═════ DATA TO EXAMINE
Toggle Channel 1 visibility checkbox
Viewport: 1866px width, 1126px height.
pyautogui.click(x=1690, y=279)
══════════
═════ DATA TO EXAMINE
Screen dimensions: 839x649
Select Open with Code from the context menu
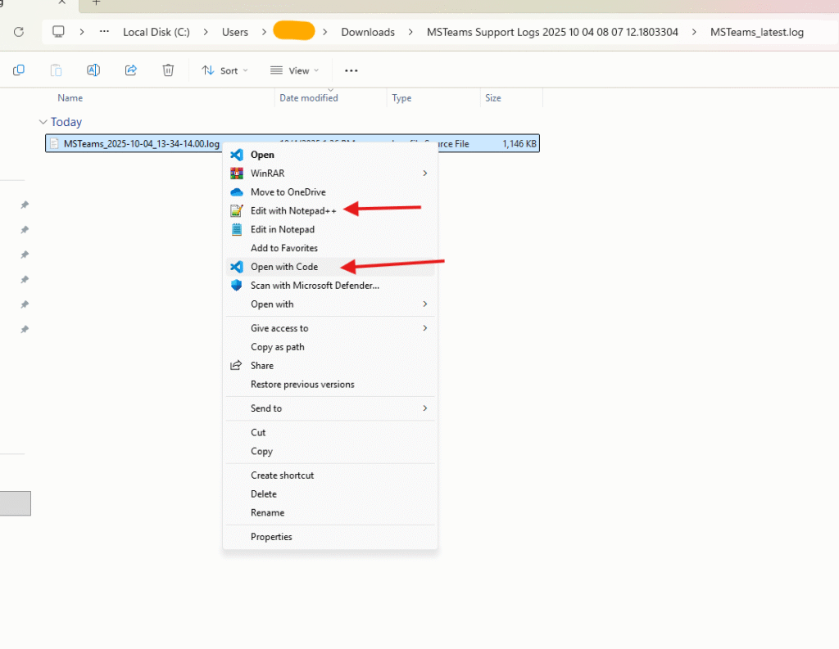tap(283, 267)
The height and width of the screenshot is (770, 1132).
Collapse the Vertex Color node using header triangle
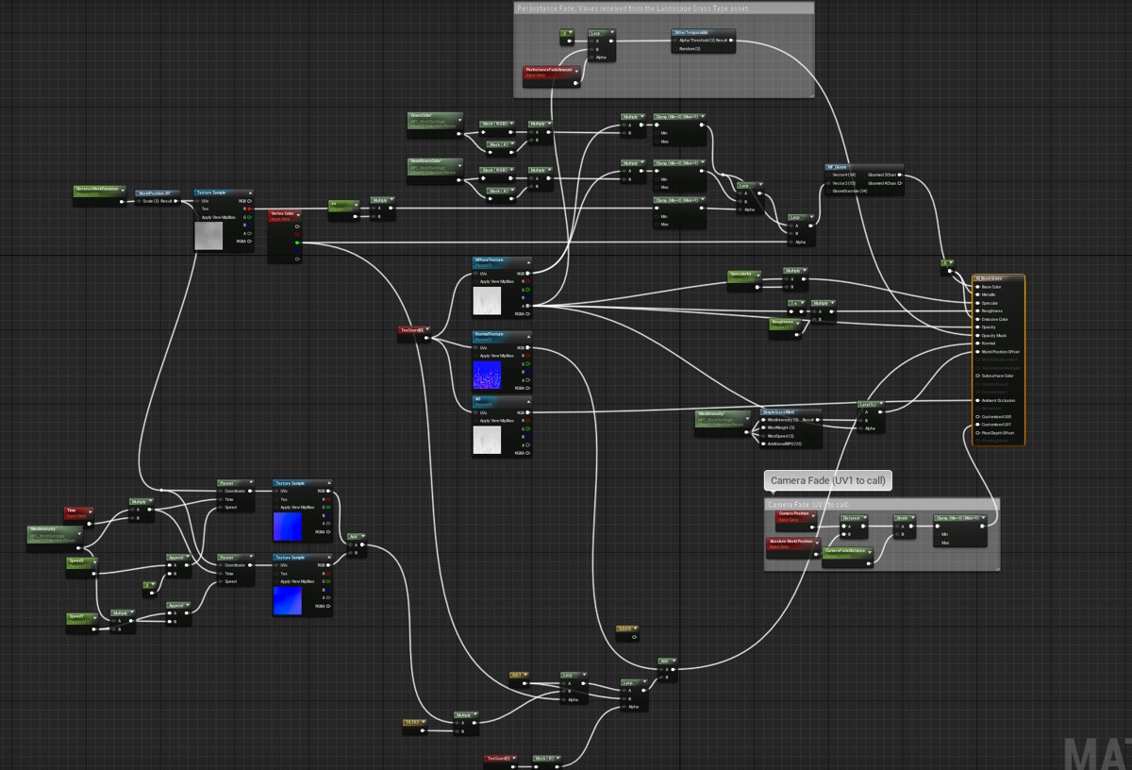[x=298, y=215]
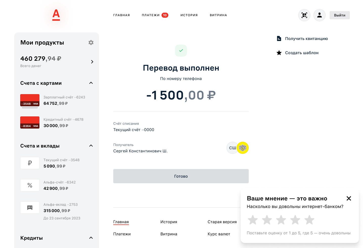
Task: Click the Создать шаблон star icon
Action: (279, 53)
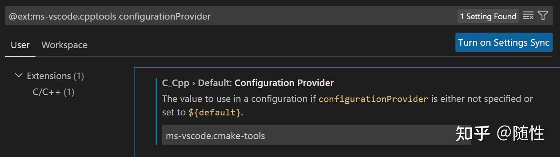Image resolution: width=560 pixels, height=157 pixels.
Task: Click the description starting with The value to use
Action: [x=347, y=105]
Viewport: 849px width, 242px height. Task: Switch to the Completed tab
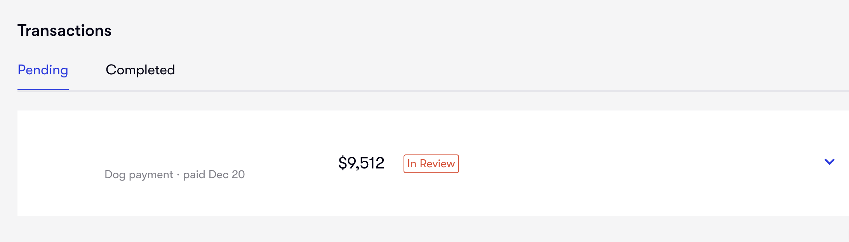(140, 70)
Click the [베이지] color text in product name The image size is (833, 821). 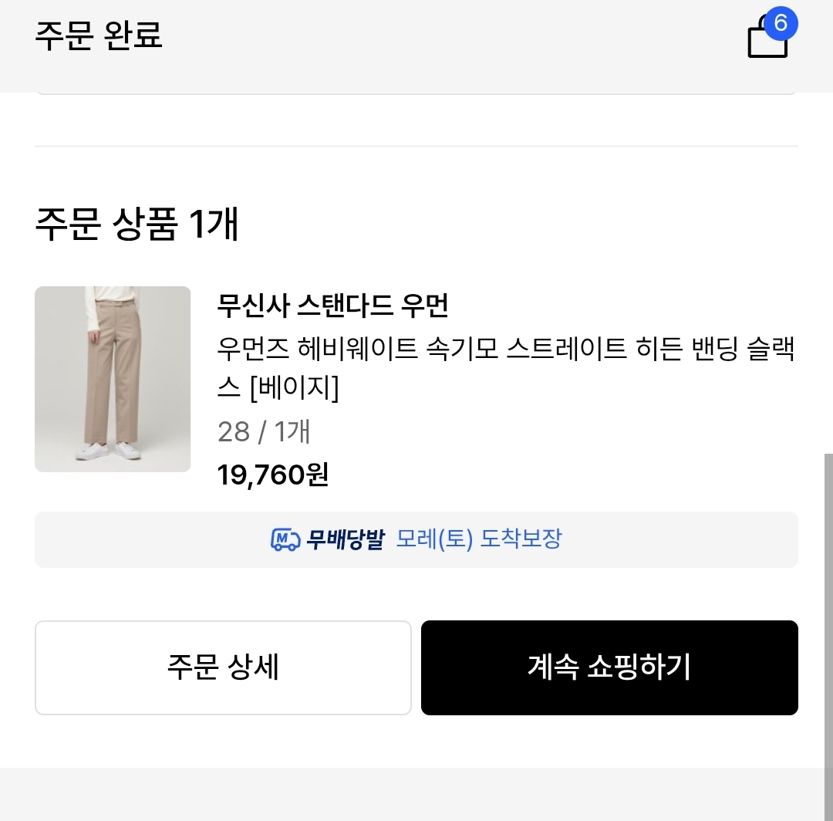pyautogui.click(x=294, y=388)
══════════
═════ DATA TO EXAMINE
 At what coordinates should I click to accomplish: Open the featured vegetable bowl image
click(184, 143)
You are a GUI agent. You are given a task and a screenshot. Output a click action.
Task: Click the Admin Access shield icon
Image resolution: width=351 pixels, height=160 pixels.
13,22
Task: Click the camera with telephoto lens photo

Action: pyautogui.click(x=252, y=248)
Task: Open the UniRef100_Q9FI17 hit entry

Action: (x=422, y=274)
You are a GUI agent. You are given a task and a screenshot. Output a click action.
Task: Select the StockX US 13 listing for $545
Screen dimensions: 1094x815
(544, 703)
══════════
WHAT YOU WILL DO:
Copy the entries above exactly, but only the stretch from the line containing "Select Open with Code from the context menu" through the line containing "The height and". Keep both end lines; drop the pictures.

ANSWER TO THE EXERCISE:
Select Open with Code from the context menu
tap(283, 267)
The height and width of the screenshot is (770, 1132).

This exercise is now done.